Add everything else, mix well, and drop small rounded spoonfuls onto a cookie sheet lined with waxed paper.  Cool, possibly in the fridge or freezer.  Should make around 40 cookies (I think I had thrity-something, wich isn’t too far off).

Also working out an awesome bread recipe, but that’s gonna have to wait.  It needs a little work.

Finally, we’ve come to my lunch today.  I had no school, so I had time to raid the fridge.  This isn’t the fanciest recipe in the world (like most of my fridge-raid hashes), but it sure did turn out good.  I don’t know what to call it, though.  It’s got some Thai influences, but isn’t really, truly Thai, or even necessarily Asian for that matter.  And if I call it a quesadilla, I’m afraid every person in Mexico may spontaneously shudder (what with the lack of cheese, or cheese substitute).  Anyway, whatever it is, it was mighty tasty, and filled with more coconut!  If you’re feeling special, toast the coconut first, along with some sesame seeds.

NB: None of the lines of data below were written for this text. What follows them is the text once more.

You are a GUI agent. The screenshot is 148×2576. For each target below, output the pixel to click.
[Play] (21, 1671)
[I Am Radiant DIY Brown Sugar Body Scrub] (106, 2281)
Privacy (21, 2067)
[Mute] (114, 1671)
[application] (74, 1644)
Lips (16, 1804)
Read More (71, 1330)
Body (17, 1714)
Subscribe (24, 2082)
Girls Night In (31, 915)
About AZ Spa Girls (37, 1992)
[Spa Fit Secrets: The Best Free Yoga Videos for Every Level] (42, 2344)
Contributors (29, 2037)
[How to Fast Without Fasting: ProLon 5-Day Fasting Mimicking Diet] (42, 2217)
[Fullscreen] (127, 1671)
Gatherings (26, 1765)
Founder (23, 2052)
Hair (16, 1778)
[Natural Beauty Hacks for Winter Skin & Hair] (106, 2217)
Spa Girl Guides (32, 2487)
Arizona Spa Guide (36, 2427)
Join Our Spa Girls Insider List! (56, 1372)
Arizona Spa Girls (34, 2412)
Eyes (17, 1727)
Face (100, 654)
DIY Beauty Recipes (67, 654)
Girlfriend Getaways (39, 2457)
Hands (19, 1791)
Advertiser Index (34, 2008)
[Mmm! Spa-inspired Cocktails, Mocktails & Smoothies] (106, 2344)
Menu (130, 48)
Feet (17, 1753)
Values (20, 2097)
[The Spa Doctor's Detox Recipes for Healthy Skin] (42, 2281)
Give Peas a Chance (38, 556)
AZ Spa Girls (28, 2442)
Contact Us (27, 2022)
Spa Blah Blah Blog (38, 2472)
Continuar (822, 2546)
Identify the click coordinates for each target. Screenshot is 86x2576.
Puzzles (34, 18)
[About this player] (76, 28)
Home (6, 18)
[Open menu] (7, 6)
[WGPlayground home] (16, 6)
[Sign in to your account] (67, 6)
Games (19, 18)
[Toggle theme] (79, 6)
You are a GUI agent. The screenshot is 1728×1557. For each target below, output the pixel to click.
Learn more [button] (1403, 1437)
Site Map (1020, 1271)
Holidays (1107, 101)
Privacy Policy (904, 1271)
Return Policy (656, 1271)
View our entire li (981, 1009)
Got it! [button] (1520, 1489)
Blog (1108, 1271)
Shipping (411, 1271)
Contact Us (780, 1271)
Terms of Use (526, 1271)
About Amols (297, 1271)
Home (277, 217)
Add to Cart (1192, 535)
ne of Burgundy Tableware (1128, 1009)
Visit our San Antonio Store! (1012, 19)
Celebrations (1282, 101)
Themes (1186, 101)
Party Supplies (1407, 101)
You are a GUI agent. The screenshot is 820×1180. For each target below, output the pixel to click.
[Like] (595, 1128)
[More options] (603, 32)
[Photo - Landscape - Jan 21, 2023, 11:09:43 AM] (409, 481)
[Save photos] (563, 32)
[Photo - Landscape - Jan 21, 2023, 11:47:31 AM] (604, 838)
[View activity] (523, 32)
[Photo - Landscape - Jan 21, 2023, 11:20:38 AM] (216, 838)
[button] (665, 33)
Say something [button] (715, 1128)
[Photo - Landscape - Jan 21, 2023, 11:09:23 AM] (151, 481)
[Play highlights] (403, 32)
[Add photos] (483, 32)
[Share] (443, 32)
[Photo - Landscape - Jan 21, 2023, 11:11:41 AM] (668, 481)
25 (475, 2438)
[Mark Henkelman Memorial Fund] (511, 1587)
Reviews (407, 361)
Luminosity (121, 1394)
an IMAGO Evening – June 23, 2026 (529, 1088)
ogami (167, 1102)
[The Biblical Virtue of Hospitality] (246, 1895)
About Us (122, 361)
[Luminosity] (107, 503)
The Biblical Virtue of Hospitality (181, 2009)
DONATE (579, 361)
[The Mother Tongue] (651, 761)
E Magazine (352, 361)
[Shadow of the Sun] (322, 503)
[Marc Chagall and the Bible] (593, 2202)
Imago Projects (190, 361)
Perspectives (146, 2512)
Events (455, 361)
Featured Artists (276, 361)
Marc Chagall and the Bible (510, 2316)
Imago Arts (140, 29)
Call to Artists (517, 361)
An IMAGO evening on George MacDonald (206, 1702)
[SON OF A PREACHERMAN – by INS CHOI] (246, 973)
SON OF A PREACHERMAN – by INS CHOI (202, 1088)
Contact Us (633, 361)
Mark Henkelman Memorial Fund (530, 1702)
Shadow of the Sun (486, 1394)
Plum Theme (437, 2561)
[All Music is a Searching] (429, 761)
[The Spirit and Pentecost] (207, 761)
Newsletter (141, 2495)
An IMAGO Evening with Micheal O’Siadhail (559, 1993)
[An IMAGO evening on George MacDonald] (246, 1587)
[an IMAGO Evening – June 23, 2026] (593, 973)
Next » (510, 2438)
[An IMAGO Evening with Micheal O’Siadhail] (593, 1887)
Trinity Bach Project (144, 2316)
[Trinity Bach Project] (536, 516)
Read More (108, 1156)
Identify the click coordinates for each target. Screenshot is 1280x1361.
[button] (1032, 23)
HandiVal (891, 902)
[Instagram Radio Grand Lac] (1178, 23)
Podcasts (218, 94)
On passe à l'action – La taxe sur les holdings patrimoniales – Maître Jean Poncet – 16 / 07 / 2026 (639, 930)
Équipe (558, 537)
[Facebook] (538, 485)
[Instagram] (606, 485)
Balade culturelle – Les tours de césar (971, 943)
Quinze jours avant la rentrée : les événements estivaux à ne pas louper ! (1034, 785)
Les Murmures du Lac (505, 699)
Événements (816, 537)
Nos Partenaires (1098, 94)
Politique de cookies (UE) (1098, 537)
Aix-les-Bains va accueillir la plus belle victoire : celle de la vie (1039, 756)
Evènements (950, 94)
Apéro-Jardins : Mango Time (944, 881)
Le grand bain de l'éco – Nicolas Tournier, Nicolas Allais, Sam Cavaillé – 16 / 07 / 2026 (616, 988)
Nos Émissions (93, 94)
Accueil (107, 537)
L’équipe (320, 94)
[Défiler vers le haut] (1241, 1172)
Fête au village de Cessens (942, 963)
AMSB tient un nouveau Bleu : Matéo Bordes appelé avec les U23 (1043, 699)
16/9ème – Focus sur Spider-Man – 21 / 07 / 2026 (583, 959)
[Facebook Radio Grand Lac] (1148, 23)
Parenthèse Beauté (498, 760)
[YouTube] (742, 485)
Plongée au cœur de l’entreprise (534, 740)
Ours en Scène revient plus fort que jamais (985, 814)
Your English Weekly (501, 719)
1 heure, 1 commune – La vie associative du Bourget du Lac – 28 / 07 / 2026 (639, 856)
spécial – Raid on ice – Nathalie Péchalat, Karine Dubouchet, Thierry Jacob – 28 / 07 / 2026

Sesame-Coconut Quesadilla-like Thingy

Nikki’s Lunch Thing that’s Kinda Like a Coconut-Sesame Thai Quesadilla

Sorry, I’m going to make you use your best judgement for the quantities, here.

– a tortilla

– sauce ( large spoonful of tahini, some soy sauce, spritz of lime juice, a little rice wine vinegar, and freshly grated ginger, mixed together well.)

– about 1/5 block of extra firm tofu, crumbled

– soy sauce

– handful chopped fresh garlic chives

– grated carrot

– bean sprouts

– a little shredded, unsweetened coconut

(an epic view of the ingredients)

Epic Lunch

Spread sauce on tortilla (use extra for dipping later, if you like, but don’t overdo the sauce inside the tortilla, or you’ll have a mess).  Fry tofu crumbles in nonstick pan (or regular pan with a little oil) until they begin to turn golden, then add a little soy sauce to flavour and add colour.  Cook off soy sauce (should only take a few seconds), and add to one half of the tortilla shell.  Pile on top of that the rest of the ingredients.  Fold over other half of shell, and place on a tray in toaster oven, heating until just warmed and lightly crispy (about five min, I think).  Don’t over-cook, or the sprouts will be iffy, and you’ll burn the shell.  This can be done in a microwave, but results will be sub-par.  In fact, if you have no toaster oven, I recommend wrapping this up and cooking it in a frying pan briefly.  Otherwise, if you’ve folded it in half and toasted it, cut it into quarters before eating.